--- Exercise prompt ---
Reproduce without any pictures the lines from the one that contains "Toggle the Dark Mode switch on" through the end of the records, exactly as written.

*** Data in this exercise ***

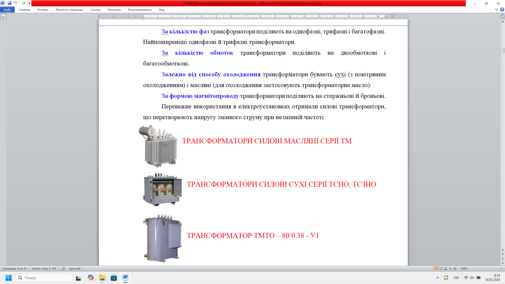Switch to Draft view icon
Screen dimensions: 505x284
(455, 268)
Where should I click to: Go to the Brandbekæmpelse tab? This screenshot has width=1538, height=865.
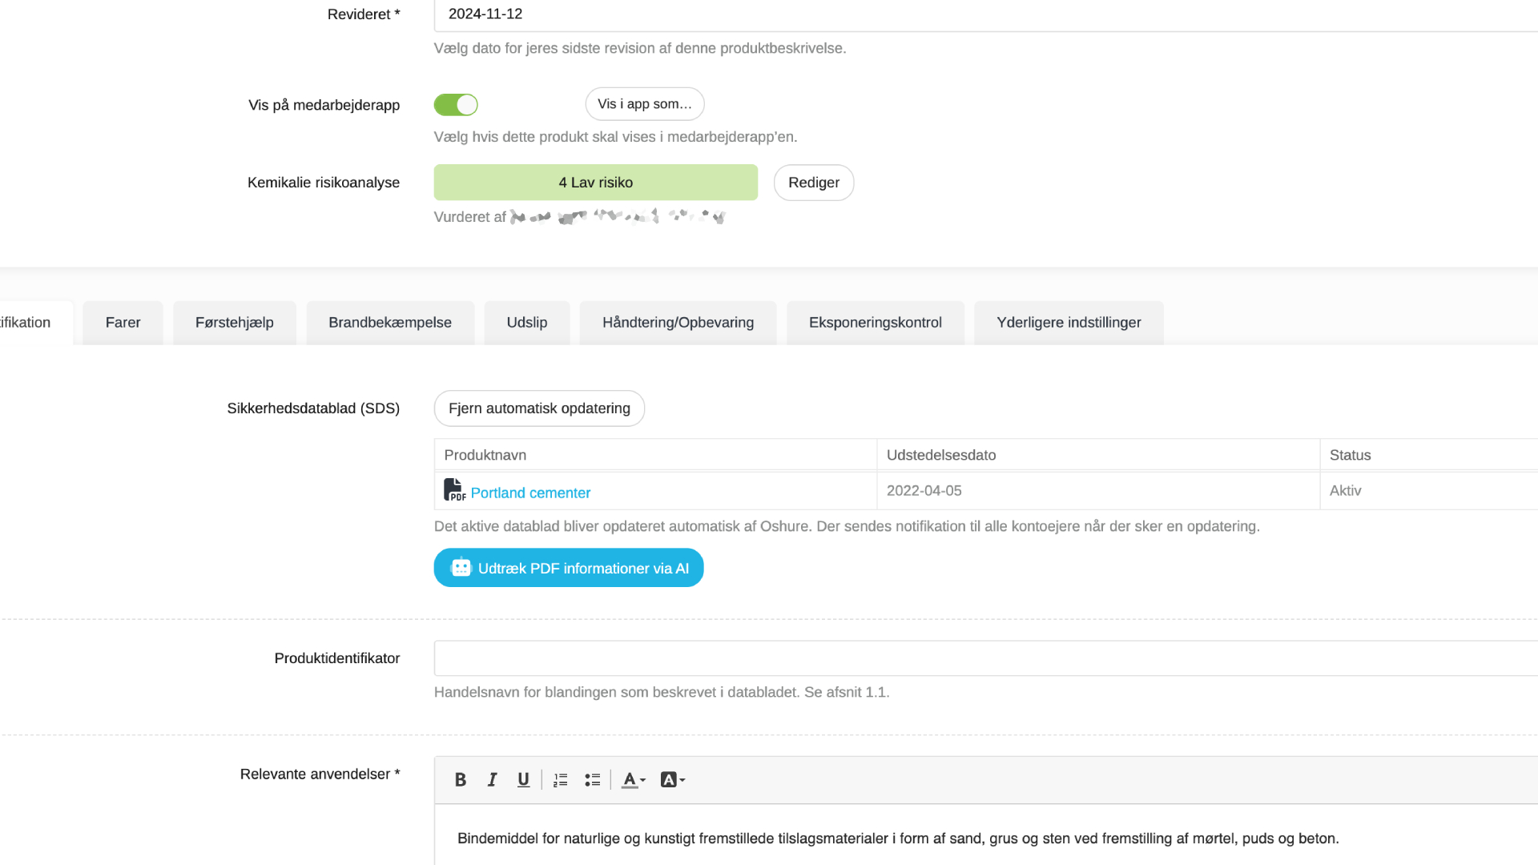click(x=389, y=323)
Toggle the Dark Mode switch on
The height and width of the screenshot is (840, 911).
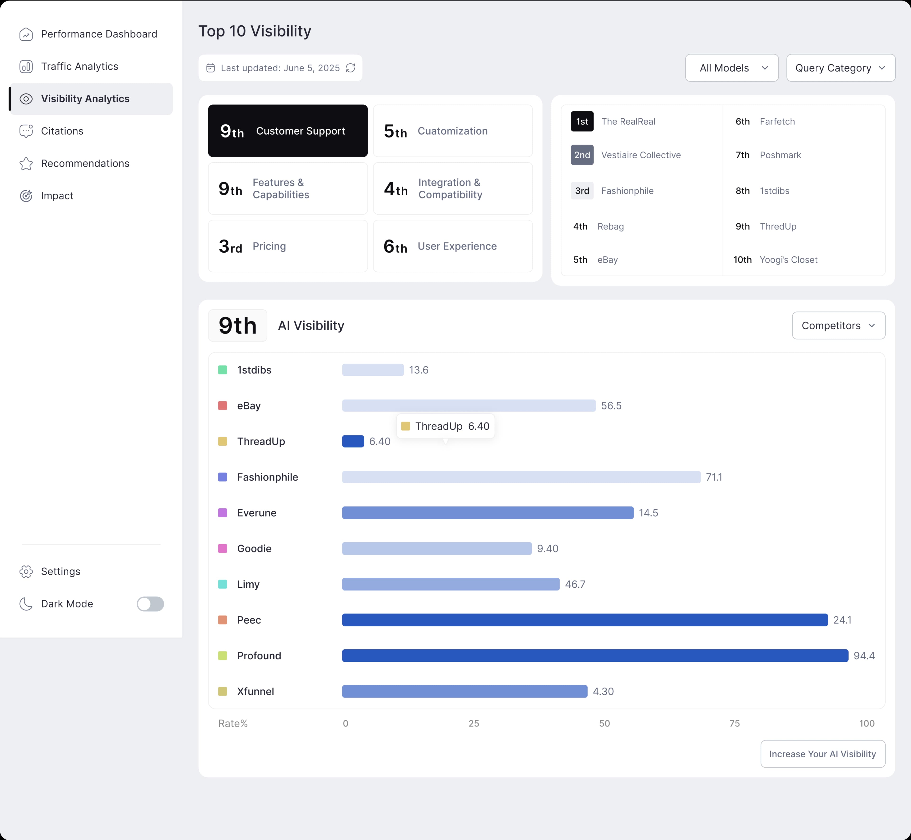(x=150, y=604)
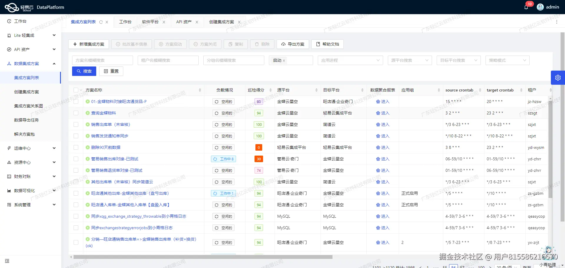Select the checkbox beside 查询金蝶物料

(76, 113)

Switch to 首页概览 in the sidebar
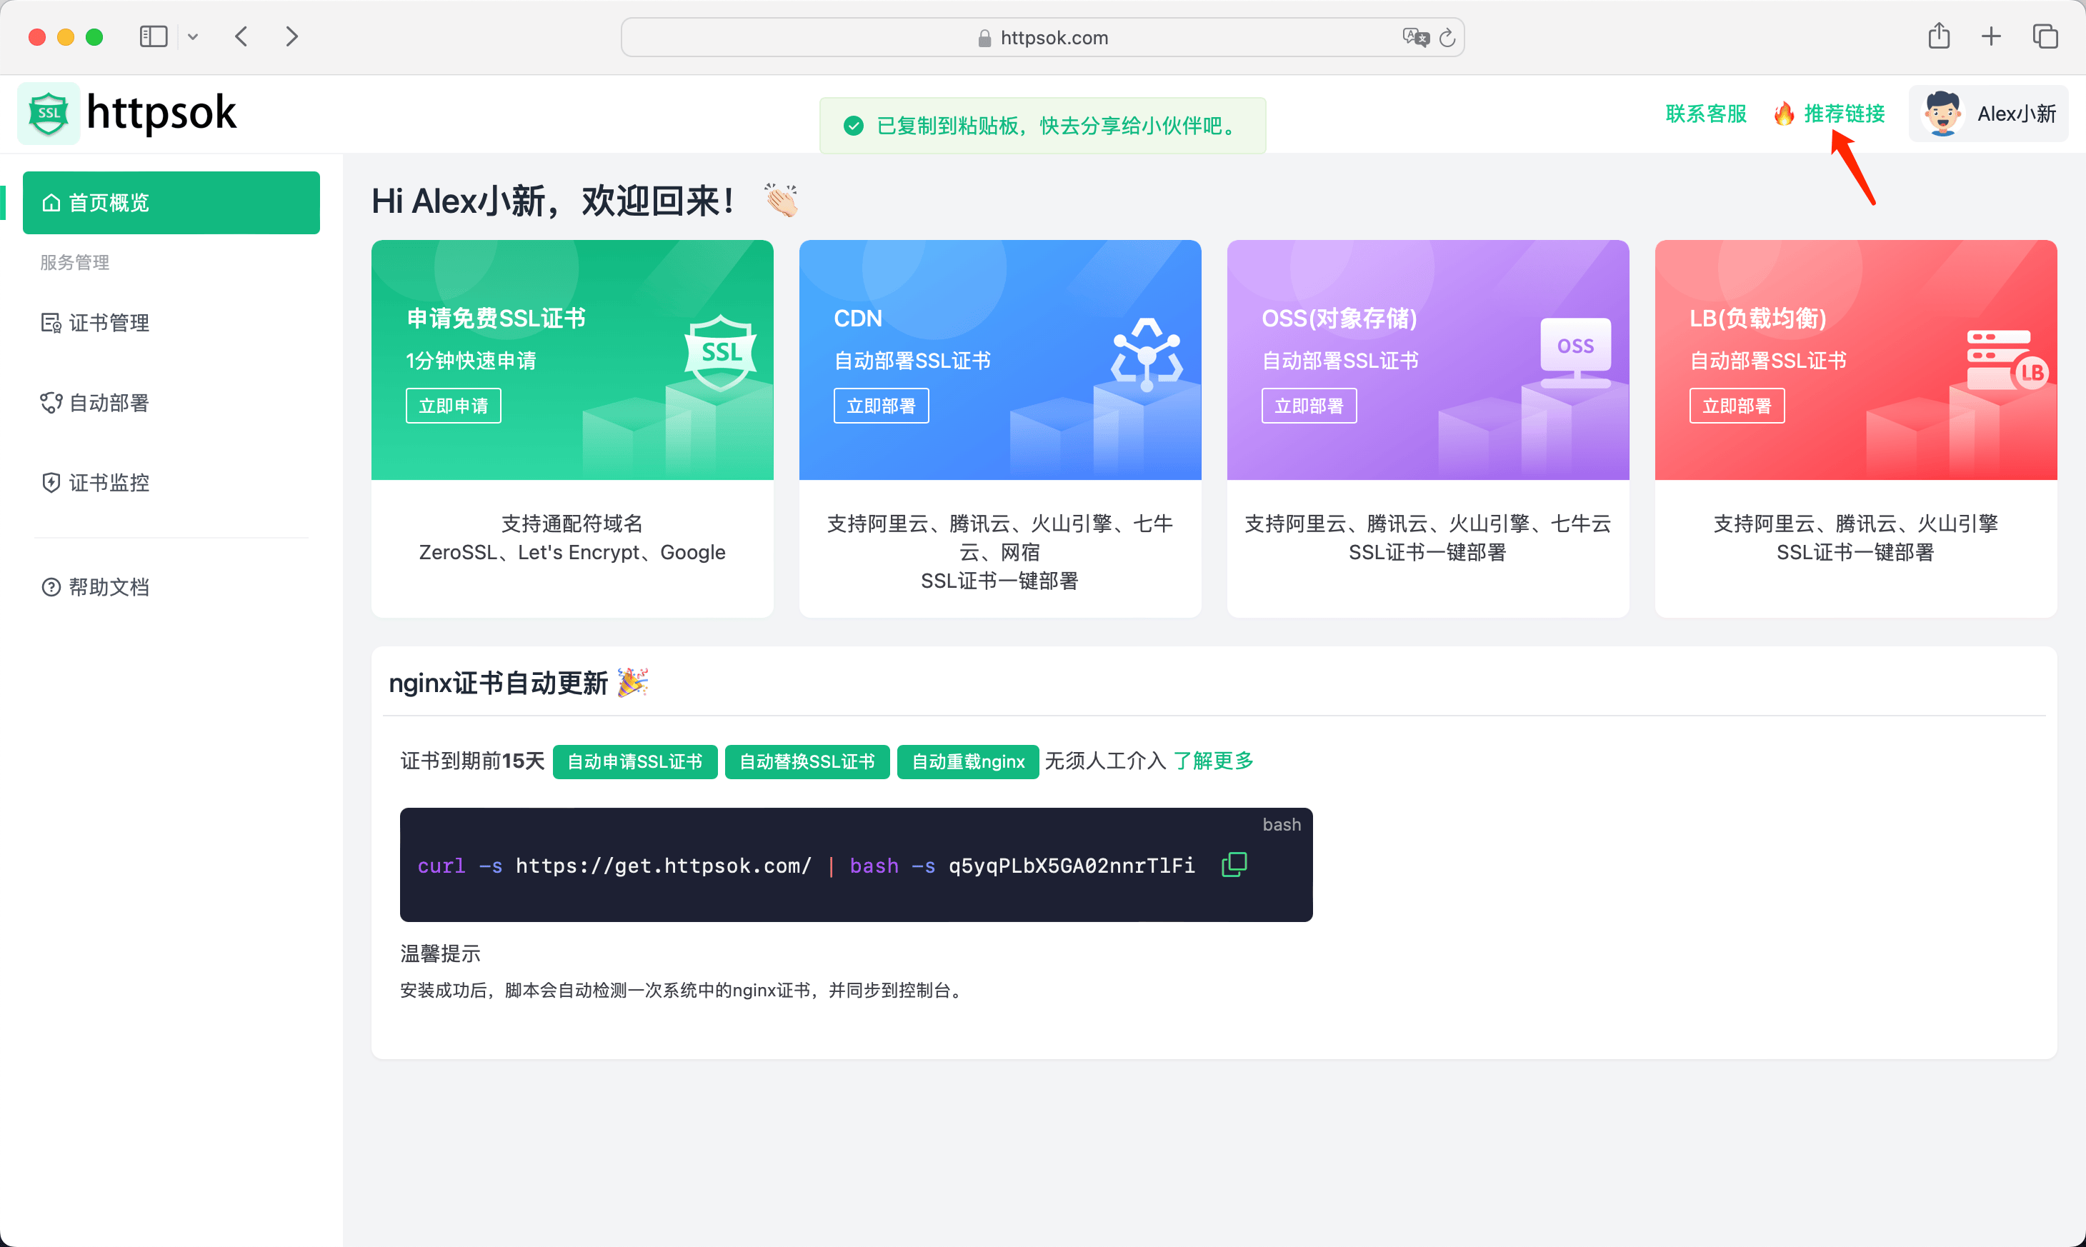coord(108,202)
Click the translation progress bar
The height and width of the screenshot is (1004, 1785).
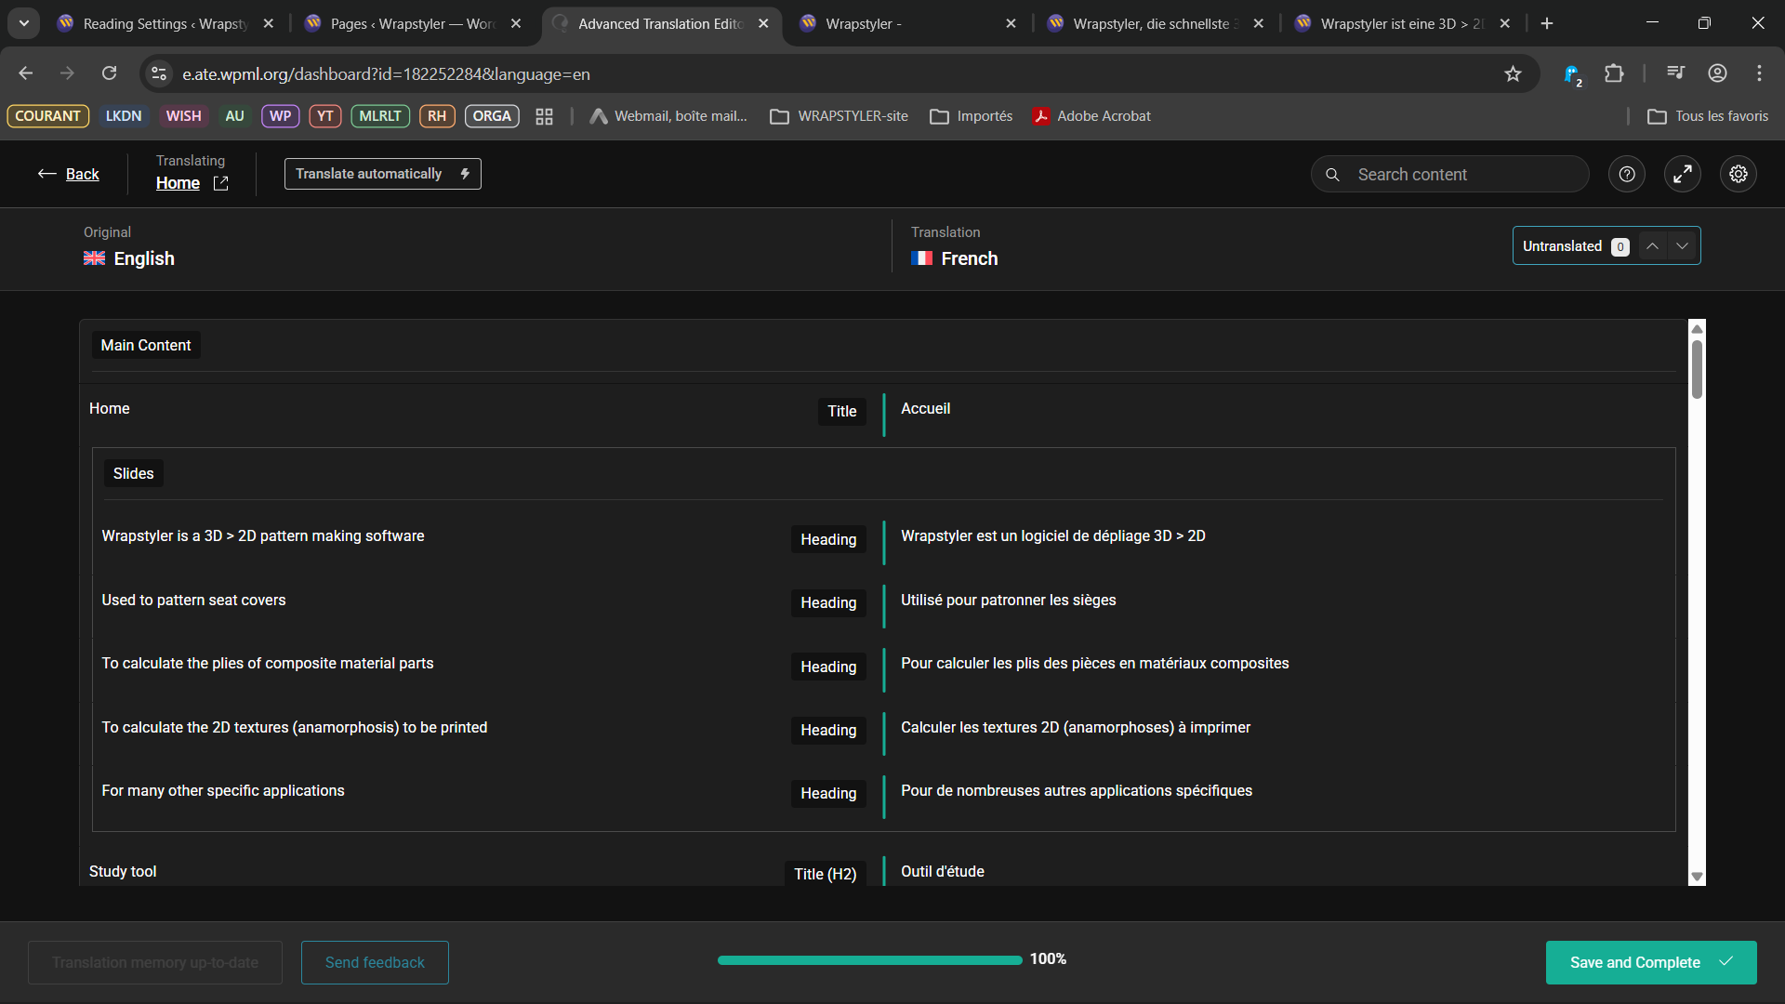click(869, 960)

*** End of Data in this exercise ***

--- Task solution ---
Toggle the Dark Mode switch on
The height and width of the screenshot is (840, 911).
(x=150, y=604)
Select the checkbox beside 查询金蝶物料

(76, 113)

Switch to 首页概览 in the sidebar
coord(108,202)
Click the translation progress bar
The height and width of the screenshot is (1004, 1785).
click(869, 960)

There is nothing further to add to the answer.